Posted by Steve Lettau on Nov 17, 2021

Rotary’s relationship with the Global Partnership for Education is already having an impact, as incoming district governors learned at the International Assembly in January. “Together we are changing the lives of girls and other vulnerable children in the poorest corners of the world,” said Alice P. Albright, the organization’s chief executive officer, in her remarks about the relationship, formed in April 2020. “Rotary has a unique voice and standing on the global stage and in virtually every country. You can use that voice to advocate for more resources and then work with government leaders to ensure that they are distributed equitably.”

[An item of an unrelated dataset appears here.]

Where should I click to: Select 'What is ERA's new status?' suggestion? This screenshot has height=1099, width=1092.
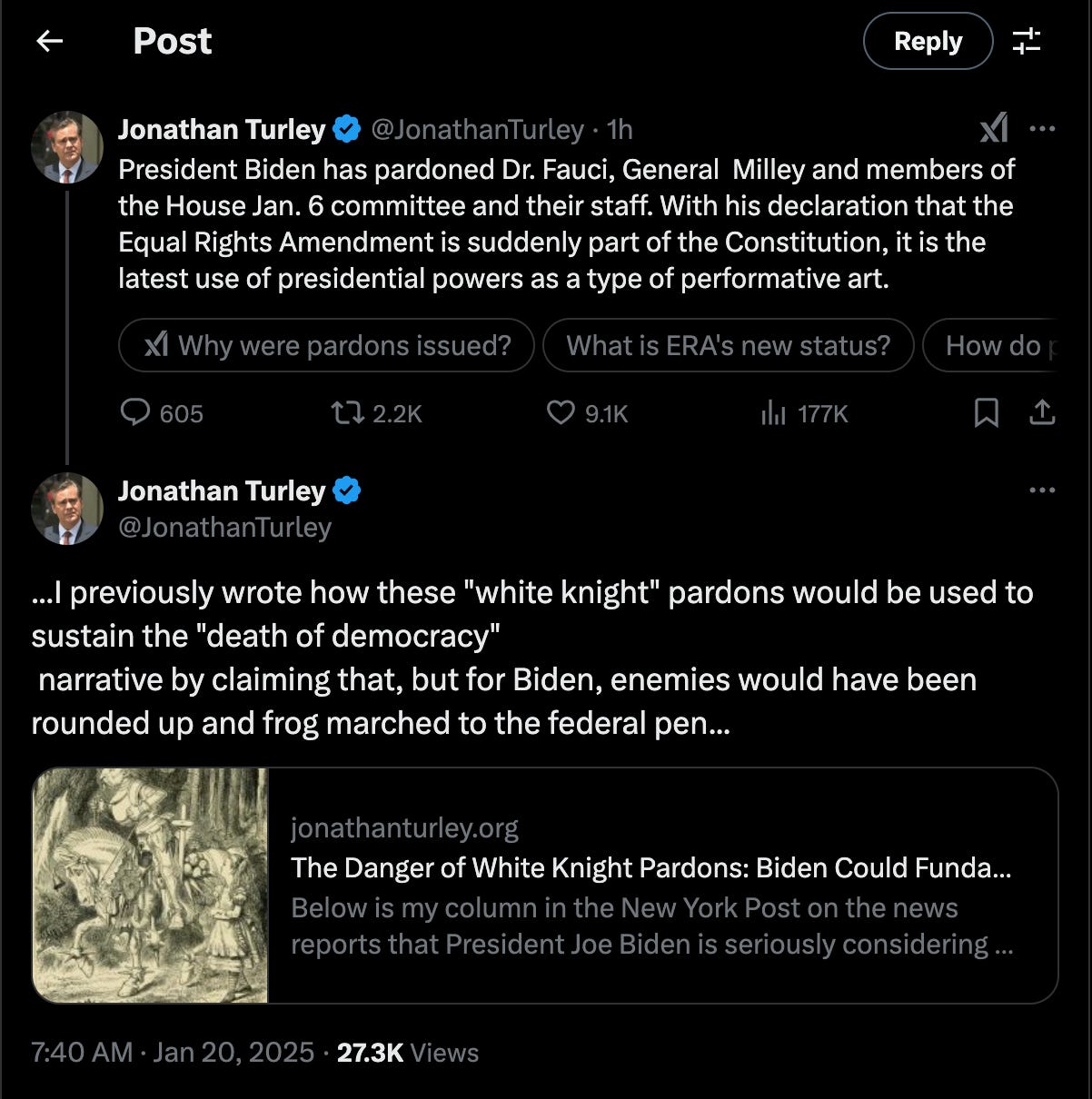729,345
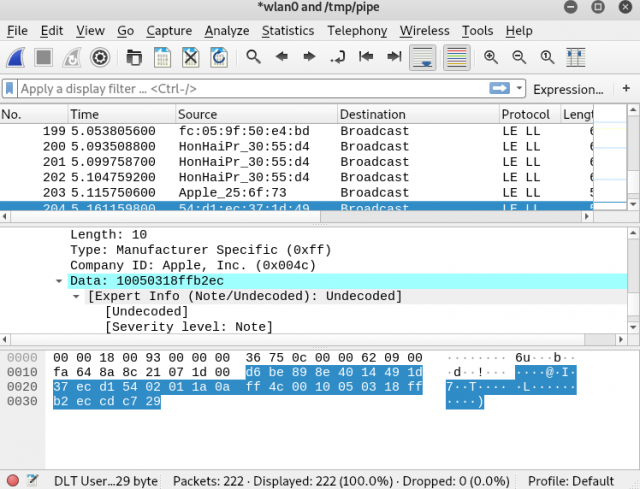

GPE is a multi-stakeholder partnership and global fund that facilitates improved outcomes and gender equity in education and supports large-scale changes to education systems around the world. In Rwanda, for example, GPE helped increase access to early childhood education by funding training for more than 5,500 teachers, developing teaching kits and play-based instructional materials, and building 400 schools. In Kenya, the organization helped implement a plan that included making primary education free, which increased enrollment from 72 percent in 2003 to 88 percent in 2012 and closed the gender gap, achieving nearly equal numbers of boys and girls in school. And in Pakistan, GPE provided funding for a distance-learning program that uses social media platforms, as well as radio, TV, and mobile phones, to keep students learning during the COVID-19 pandemic. The program may even help reach the 19 million children who were not attending school before the pandemic.